> Problem details
Output each of the records below word for word, keeping every line as it stands.

> Task material
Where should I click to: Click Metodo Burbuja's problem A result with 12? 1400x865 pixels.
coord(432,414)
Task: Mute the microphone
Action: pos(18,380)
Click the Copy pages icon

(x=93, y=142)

> Exercise response
Where should I click to: Click Metodo Burbuja's problem A result with 12? 1400x865 pixels.
coord(432,414)
Task: Mute the microphone
Action: pos(18,380)
Click the Copy pages icon

(x=93, y=142)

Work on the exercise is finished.